## Supplied data
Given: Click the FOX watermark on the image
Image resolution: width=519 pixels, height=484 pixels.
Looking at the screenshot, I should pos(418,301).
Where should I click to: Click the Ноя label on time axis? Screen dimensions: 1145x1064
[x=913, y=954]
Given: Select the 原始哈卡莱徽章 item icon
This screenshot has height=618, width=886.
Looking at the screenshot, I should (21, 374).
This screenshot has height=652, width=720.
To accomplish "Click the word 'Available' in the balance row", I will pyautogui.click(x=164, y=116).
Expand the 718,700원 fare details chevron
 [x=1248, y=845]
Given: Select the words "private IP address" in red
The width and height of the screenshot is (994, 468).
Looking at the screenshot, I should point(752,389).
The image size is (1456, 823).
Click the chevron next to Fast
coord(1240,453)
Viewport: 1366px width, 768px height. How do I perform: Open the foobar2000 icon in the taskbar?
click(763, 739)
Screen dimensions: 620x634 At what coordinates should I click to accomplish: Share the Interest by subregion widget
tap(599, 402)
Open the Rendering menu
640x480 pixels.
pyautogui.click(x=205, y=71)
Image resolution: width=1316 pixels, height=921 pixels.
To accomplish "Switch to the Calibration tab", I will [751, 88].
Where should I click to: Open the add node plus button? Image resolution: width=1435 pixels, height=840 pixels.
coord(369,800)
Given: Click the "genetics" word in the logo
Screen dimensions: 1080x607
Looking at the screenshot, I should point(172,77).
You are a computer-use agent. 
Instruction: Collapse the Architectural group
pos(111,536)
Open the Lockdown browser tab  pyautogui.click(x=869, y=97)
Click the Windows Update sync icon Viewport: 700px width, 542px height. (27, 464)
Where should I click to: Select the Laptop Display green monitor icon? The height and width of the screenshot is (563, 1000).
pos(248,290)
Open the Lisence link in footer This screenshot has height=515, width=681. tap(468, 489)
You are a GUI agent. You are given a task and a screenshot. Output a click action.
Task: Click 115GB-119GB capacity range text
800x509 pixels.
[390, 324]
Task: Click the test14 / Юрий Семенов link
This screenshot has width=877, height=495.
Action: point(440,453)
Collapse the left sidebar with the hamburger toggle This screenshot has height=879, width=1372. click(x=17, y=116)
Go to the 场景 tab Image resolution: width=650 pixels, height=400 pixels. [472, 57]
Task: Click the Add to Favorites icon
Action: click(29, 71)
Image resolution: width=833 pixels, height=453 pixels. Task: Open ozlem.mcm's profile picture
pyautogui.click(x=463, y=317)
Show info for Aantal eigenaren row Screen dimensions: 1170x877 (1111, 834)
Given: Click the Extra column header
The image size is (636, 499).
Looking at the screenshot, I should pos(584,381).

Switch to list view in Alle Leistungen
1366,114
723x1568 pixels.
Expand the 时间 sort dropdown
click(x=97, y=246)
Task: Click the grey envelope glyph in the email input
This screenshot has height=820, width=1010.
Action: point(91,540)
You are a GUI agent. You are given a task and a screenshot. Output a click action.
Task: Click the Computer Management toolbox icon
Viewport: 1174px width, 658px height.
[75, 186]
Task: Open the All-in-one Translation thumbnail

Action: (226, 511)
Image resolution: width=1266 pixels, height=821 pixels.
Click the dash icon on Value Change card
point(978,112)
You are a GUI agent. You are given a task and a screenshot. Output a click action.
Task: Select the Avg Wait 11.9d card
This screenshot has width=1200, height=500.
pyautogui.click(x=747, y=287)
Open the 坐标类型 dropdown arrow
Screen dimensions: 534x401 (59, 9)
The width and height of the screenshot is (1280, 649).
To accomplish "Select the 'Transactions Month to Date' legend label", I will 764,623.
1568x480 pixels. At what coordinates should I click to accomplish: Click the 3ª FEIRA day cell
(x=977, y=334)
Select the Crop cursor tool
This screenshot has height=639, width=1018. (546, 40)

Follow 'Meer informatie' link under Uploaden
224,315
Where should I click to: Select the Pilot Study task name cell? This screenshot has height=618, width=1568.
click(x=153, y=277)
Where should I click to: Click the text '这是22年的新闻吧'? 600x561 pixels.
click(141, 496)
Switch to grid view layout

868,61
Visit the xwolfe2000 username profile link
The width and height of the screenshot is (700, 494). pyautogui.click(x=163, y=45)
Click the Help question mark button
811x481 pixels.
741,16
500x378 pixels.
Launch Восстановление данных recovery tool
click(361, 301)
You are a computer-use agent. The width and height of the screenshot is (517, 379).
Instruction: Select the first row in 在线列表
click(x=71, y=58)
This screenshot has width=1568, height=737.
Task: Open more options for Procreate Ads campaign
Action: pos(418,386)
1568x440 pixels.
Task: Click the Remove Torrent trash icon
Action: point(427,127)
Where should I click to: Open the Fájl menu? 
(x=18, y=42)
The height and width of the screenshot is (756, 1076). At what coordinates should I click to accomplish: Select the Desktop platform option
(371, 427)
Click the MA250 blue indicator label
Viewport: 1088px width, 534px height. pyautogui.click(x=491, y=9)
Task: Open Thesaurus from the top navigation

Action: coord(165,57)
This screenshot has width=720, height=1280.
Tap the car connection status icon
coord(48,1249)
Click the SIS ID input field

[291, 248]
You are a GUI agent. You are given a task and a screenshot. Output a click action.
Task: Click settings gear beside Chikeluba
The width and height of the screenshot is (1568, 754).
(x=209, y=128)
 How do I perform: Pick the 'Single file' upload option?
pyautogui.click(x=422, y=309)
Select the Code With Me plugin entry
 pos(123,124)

## What to work on
Repeat back all entries verbatim.

## Problem solution
Given: Click the FOX watermark on the image
Image resolution: width=519 pixels, height=484 pixels.
Looking at the screenshot, I should pos(418,301).
Where should I click to: Click the Ноя label on time axis? Screen dimensions: 1145x1064
[x=913, y=954]
Given: Select the 原始哈卡莱徽章 item icon
This screenshot has height=618, width=886.
Looking at the screenshot, I should (21, 374).
This screenshot has height=652, width=720.
To accomplish "Click the word 'Available' in the balance row", I will pyautogui.click(x=164, y=116).
Expand the 718,700원 fare details chevron
 [x=1248, y=845]
Given: Select the words "private IP address" in red
The width and height of the screenshot is (994, 468).
Looking at the screenshot, I should point(752,389).
The image size is (1456, 823).
Click the chevron next to Fast
coord(1240,453)
Viewport: 1366px width, 768px height. How do I perform: Open the foobar2000 icon in the taskbar?
click(763, 739)
Screen dimensions: 620x634 At what coordinates should I click to accomplish: Share the Interest by subregion widget
tap(599, 402)
Open the Rendering menu
640x480 pixels.
pyautogui.click(x=205, y=71)
Image resolution: width=1316 pixels, height=921 pixels.
To accomplish "Switch to the Calibration tab", I will [751, 88].
Where should I click to: Open the add node plus button? Image resolution: width=1435 pixels, height=840 pixels.
coord(369,800)
Given: Click the "genetics" word in the logo
Screen dimensions: 1080x607
Looking at the screenshot, I should point(172,77).
You are a computer-use agent. 
Instruction: Collapse the Architectural group
pos(111,536)
Open the Lockdown browser tab  pyautogui.click(x=869, y=97)
Click the Windows Update sync icon Viewport: 700px width, 542px height. (27, 464)
Where should I click to: Select the Laptop Display green monitor icon? The height and width of the screenshot is (563, 1000).
pos(248,290)
Open the Lisence link in footer This screenshot has height=515, width=681. tap(468, 489)
You are a GUI agent. You are given a task and a screenshot. Output a click action.
Task: Click 115GB-119GB capacity range text
800x509 pixels.
[390, 324]
Task: Click the test14 / Юрий Семенов link
This screenshot has width=877, height=495.
Action: point(440,453)
Collapse the left sidebar with the hamburger toggle This screenshot has height=879, width=1372. click(x=17, y=116)
Go to the 场景 tab Image resolution: width=650 pixels, height=400 pixels. [472, 57]
Task: Click the Add to Favorites icon
Action: click(29, 71)
Image resolution: width=833 pixels, height=453 pixels. Task: Open ozlem.mcm's profile picture
pyautogui.click(x=463, y=317)
Show info for Aantal eigenaren row Screen dimensions: 1170x877 (1111, 834)
Given: Click the Extra column header
The image size is (636, 499).
Looking at the screenshot, I should pos(584,381).

Switch to list view in Alle Leistungen
1366,114
723x1568 pixels.
Expand the 时间 sort dropdown
click(x=97, y=246)
Task: Click the grey envelope glyph in the email input
This screenshot has height=820, width=1010.
Action: point(91,540)
You are a GUI agent. You are given a task and a screenshot. Output a click action.
Task: Click the Computer Management toolbox icon
Viewport: 1174px width, 658px height.
[75, 186]
Task: Open the All-in-one Translation thumbnail

Action: (226, 511)
Image resolution: width=1266 pixels, height=821 pixels.
Click the dash icon on Value Change card
point(978,112)
You are a GUI agent. You are given a task and a screenshot. Output a click action.
Task: Select the Avg Wait 11.9d card
This screenshot has width=1200, height=500.
pyautogui.click(x=747, y=287)
Open the 坐标类型 dropdown arrow
Screen dimensions: 534x401 (59, 9)
The width and height of the screenshot is (1280, 649).
To accomplish "Select the 'Transactions Month to Date' legend label", I will 764,623.
1568x480 pixels. At what coordinates should I click to accomplish: Click the 3ª FEIRA day cell
(x=977, y=334)
Select the Crop cursor tool
This screenshot has height=639, width=1018. (546, 40)

Follow 'Meer informatie' link under Uploaden
224,315
Where should I click to: Select the Pilot Study task name cell? This screenshot has height=618, width=1568.
click(x=153, y=277)
Where should I click to: Click the text '这是22年的新闻吧'? 600x561 pixels.
click(141, 496)
Switch to grid view layout

868,61
Visit the xwolfe2000 username profile link
The width and height of the screenshot is (700, 494). pyautogui.click(x=163, y=45)
Click the Help question mark button
811x481 pixels.
741,16
500x378 pixels.
Launch Восстановление данных recovery tool
click(361, 301)
You are a computer-use agent. The width and height of the screenshot is (517, 379).
Instruction: Select the first row in 在线列表
click(x=71, y=58)
This screenshot has width=1568, height=737.
Task: Open more options for Procreate Ads campaign
Action: pos(418,386)
1568x440 pixels.
Task: Click the Remove Torrent trash icon
Action: point(427,127)
Where should I click to: Open the Fájl menu? 
(x=18, y=42)
The height and width of the screenshot is (756, 1076). At what coordinates should I click to accomplish: Select the Desktop platform option
(371, 427)
Click the MA250 blue indicator label
Viewport: 1088px width, 534px height. pyautogui.click(x=491, y=9)
Task: Open Thesaurus from the top navigation

Action: coord(165,57)
This screenshot has width=720, height=1280.
Tap the car connection status icon
coord(48,1249)
Click the SIS ID input field

[291, 248]
You are a GUI agent. You are given a task and a screenshot. Output a click action.
Task: Click settings gear beside Chikeluba
The width and height of the screenshot is (1568, 754).
(x=209, y=128)
 How do I perform: Pick the 'Single file' upload option?
pyautogui.click(x=422, y=309)
Select the Code With Me plugin entry
 pos(123,124)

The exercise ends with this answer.